*What is required*: Print each record exactly, with no word added or removed.

(Pixel coordinate grounding data)
◇ ◇ ◇
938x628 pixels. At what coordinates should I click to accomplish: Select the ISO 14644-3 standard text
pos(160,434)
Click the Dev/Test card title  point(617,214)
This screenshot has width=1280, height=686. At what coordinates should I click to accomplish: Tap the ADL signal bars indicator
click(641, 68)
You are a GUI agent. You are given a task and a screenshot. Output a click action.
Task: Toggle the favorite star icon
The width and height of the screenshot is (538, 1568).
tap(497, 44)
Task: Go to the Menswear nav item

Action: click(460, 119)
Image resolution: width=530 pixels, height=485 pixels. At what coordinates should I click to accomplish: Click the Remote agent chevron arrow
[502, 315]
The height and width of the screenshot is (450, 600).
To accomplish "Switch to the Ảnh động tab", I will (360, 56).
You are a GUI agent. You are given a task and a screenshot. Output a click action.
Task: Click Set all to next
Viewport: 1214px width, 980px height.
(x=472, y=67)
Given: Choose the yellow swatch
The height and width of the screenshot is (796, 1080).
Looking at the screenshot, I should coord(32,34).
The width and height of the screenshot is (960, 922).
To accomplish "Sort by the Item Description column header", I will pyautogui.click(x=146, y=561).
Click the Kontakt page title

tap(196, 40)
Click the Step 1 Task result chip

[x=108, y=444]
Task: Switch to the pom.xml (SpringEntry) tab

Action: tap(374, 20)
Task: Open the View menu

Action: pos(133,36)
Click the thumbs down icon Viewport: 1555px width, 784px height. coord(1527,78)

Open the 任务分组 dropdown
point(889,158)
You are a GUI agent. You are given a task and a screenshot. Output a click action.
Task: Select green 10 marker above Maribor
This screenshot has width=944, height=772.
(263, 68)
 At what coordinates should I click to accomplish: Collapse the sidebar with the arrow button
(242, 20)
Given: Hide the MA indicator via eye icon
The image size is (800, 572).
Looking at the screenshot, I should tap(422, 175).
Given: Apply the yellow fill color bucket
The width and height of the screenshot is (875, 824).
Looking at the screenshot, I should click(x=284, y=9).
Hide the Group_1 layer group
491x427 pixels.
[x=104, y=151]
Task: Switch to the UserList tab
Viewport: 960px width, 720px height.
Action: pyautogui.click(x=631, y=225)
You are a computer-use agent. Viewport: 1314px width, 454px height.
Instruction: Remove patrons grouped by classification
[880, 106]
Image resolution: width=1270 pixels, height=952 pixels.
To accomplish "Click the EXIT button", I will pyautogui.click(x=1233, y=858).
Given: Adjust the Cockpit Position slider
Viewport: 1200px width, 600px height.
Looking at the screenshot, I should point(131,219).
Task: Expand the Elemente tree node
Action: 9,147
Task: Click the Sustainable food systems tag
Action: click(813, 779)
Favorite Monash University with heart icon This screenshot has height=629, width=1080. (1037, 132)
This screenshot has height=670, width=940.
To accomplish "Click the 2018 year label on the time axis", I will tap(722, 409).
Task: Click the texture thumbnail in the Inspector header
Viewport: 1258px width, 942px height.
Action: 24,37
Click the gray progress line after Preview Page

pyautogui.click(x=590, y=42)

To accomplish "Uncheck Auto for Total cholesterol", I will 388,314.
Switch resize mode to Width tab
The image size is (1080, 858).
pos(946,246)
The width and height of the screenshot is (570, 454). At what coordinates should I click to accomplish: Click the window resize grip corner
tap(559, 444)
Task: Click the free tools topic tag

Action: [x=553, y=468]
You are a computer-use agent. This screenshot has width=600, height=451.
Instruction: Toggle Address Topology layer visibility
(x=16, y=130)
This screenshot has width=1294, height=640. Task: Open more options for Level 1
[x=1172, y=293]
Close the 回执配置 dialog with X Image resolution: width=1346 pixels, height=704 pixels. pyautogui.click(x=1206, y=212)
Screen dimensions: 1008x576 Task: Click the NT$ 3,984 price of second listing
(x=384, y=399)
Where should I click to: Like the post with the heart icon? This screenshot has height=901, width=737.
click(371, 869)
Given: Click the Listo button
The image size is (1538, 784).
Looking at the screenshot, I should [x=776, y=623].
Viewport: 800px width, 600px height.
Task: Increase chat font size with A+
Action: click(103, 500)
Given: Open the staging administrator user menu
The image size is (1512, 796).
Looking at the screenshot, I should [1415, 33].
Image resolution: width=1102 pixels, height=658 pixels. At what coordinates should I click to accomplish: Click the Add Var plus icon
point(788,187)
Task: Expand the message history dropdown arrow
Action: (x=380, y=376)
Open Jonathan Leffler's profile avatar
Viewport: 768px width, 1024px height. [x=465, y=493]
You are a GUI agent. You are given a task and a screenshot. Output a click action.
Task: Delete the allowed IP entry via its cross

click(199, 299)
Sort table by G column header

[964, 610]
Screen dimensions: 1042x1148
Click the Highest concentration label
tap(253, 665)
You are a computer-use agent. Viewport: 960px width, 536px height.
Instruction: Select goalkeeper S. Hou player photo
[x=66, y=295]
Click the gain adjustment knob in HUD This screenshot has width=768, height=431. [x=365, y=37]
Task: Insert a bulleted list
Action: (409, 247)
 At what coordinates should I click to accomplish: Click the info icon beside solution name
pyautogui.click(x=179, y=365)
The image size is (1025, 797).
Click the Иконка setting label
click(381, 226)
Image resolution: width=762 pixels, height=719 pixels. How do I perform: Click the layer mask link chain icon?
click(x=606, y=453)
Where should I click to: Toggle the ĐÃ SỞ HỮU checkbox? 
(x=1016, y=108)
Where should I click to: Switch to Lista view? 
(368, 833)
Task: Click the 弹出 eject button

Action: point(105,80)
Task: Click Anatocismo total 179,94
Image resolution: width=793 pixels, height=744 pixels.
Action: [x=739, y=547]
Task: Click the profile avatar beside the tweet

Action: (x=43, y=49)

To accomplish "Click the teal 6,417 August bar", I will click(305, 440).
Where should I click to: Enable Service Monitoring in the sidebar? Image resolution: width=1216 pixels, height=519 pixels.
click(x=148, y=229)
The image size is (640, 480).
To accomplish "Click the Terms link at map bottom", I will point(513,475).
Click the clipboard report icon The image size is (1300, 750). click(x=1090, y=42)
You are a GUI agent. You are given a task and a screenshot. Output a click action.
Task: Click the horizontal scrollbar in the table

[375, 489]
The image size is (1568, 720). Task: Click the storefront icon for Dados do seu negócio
◇ ◇ ◇
*Finished exercise*:
938x628 pixels. At what coordinates should I click to accomplish: Select the ISO 14644-3 standard text
pos(160,434)
Click the Dev/Test card title  point(617,214)
This screenshot has width=1280, height=686. At what coordinates should I click to accomplish: Tap the ADL signal bars indicator
click(641, 68)
You are a GUI agent. You are given a task and a screenshot. Output a click action.
Task: Toggle the favorite star icon
The width and height of the screenshot is (538, 1568).
tap(497, 44)
Task: Go to the Menswear nav item

Action: click(460, 119)
Image resolution: width=530 pixels, height=485 pixels. At what coordinates should I click to accomplish: Click the Remote agent chevron arrow
[502, 315]
The height and width of the screenshot is (450, 600).
To accomplish "Switch to the Ảnh động tab", I will (360, 56).
You are a GUI agent. You are given a task and a screenshot. Output a click action.
Task: Click Set all to next
Viewport: 1214px width, 980px height.
(x=472, y=67)
Given: Choose the yellow swatch
The height and width of the screenshot is (796, 1080).
Looking at the screenshot, I should coord(32,34).
The width and height of the screenshot is (960, 922).
To accomplish "Sort by the Item Description column header", I will pyautogui.click(x=146, y=561).
Click the Kontakt page title

tap(196, 40)
Click the Step 1 Task result chip

[x=108, y=444]
Task: Switch to the pom.xml (SpringEntry) tab

Action: tap(374, 20)
Task: Open the View menu

Action: pos(133,36)
Click the thumbs down icon Viewport: 1555px width, 784px height. coord(1527,78)

Open the 任务分组 dropdown
point(889,158)
You are a GUI agent. You are given a task and a screenshot. Output a click action.
Task: Select green 10 marker above Maribor
This screenshot has width=944, height=772.
(263, 68)
 At what coordinates should I click to accomplish: Collapse the sidebar with the arrow button
(242, 20)
Given: Hide the MA indicator via eye icon
The image size is (800, 572).
Looking at the screenshot, I should tap(422, 175).
Given: Apply the yellow fill color bucket
The width and height of the screenshot is (875, 824).
Looking at the screenshot, I should click(x=284, y=9).
Hide the Group_1 layer group
491x427 pixels.
[x=104, y=151]
Task: Switch to the UserList tab
Viewport: 960px width, 720px height.
Action: pyautogui.click(x=631, y=225)
You are a computer-use agent. Viewport: 1314px width, 454px height.
Instruction: Remove patrons grouped by classification
[880, 106]
Image resolution: width=1270 pixels, height=952 pixels.
To accomplish "Click the EXIT button", I will pyautogui.click(x=1233, y=858).
Given: Adjust the Cockpit Position slider
Viewport: 1200px width, 600px height.
Looking at the screenshot, I should point(131,219).
Task: Expand the Elemente tree node
Action: 9,147
Task: Click the Sustainable food systems tag
Action: click(813, 779)
Favorite Monash University with heart icon This screenshot has height=629, width=1080. (1037, 132)
This screenshot has height=670, width=940.
To accomplish "Click the 2018 year label on the time axis", I will tap(722, 409).
Task: Click the texture thumbnail in the Inspector header
Viewport: 1258px width, 942px height.
Action: 24,37
Click the gray progress line after Preview Page

pyautogui.click(x=590, y=42)

To accomplish "Uncheck Auto for Total cholesterol", I will 388,314.
Switch resize mode to Width tab
The image size is (1080, 858).
pos(946,246)
The width and height of the screenshot is (570, 454). At what coordinates should I click to accomplish: Click the window resize grip corner
tap(559, 444)
Task: Click the free tools topic tag

Action: [x=553, y=468]
You are a computer-use agent. This screenshot has width=600, height=451.
Instruction: Toggle Address Topology layer visibility
(x=16, y=130)
This screenshot has width=1294, height=640. Task: Open more options for Level 1
[x=1172, y=293]
Close the 回执配置 dialog with X Image resolution: width=1346 pixels, height=704 pixels. pyautogui.click(x=1206, y=212)
Screen dimensions: 1008x576 Task: Click the NT$ 3,984 price of second listing
(x=384, y=399)
Where should I click to: Like the post with the heart icon? This screenshot has height=901, width=737.
click(371, 869)
Given: Click the Listo button
The image size is (1538, 784).
Looking at the screenshot, I should [x=776, y=623].
Viewport: 800px width, 600px height.
Task: Increase chat font size with A+
Action: click(103, 500)
Given: Open the staging administrator user menu
The image size is (1512, 796).
Looking at the screenshot, I should [1415, 33].
Image resolution: width=1102 pixels, height=658 pixels. At what coordinates should I click to accomplish: Click the Add Var plus icon
point(788,187)
Task: Expand the message history dropdown arrow
Action: (x=380, y=376)
Open Jonathan Leffler's profile avatar
Viewport: 768px width, 1024px height. [x=465, y=493]
You are a GUI agent. You are given a task and a screenshot. Output a click action.
Task: Delete the allowed IP entry via its cross

click(199, 299)
Sort table by G column header

[964, 610]
Screen dimensions: 1042x1148
Click the Highest concentration label
tap(253, 665)
You are a computer-use agent. Viewport: 960px width, 536px height.
Instruction: Select goalkeeper S. Hou player photo
[x=66, y=295]
Click the gain adjustment knob in HUD This screenshot has width=768, height=431. [x=365, y=37]
Task: Insert a bulleted list
Action: (409, 247)
 At what coordinates should I click to accomplish: Click the info icon beside solution name
pyautogui.click(x=179, y=365)
The image size is (1025, 797).
Click the Иконка setting label
click(381, 226)
Image resolution: width=762 pixels, height=719 pixels. How do I perform: Click the layer mask link chain icon?
click(x=606, y=453)
Where should I click to: Toggle the ĐÃ SỞ HỮU checkbox? 
(x=1016, y=108)
Where should I click to: Switch to Lista view? 
(368, 833)
Task: Click the 弹出 eject button

Action: point(105,80)
Task: Click Anatocismo total 179,94
Image resolution: width=793 pixels, height=744 pixels.
Action: [x=739, y=547]
Task: Click the profile avatar beside the tweet

Action: (x=43, y=49)

To accomplish "Click the teal 6,417 August bar", I will click(305, 440).
Where should I click to: Enable Service Monitoring in the sidebar? Image resolution: width=1216 pixels, height=519 pixels.
click(x=148, y=229)
The image size is (640, 480).
To accomplish "Click the Terms link at map bottom", I will point(513,475).
Click the clipboard report icon The image size is (1300, 750). click(x=1090, y=42)
You are a GUI agent. You are given a task and a screenshot. Output a click action.
Task: Click the horizontal scrollbar in the table

[375, 489]
The image size is (1568, 720). Task: Click the storefront icon for Dados do seu negócio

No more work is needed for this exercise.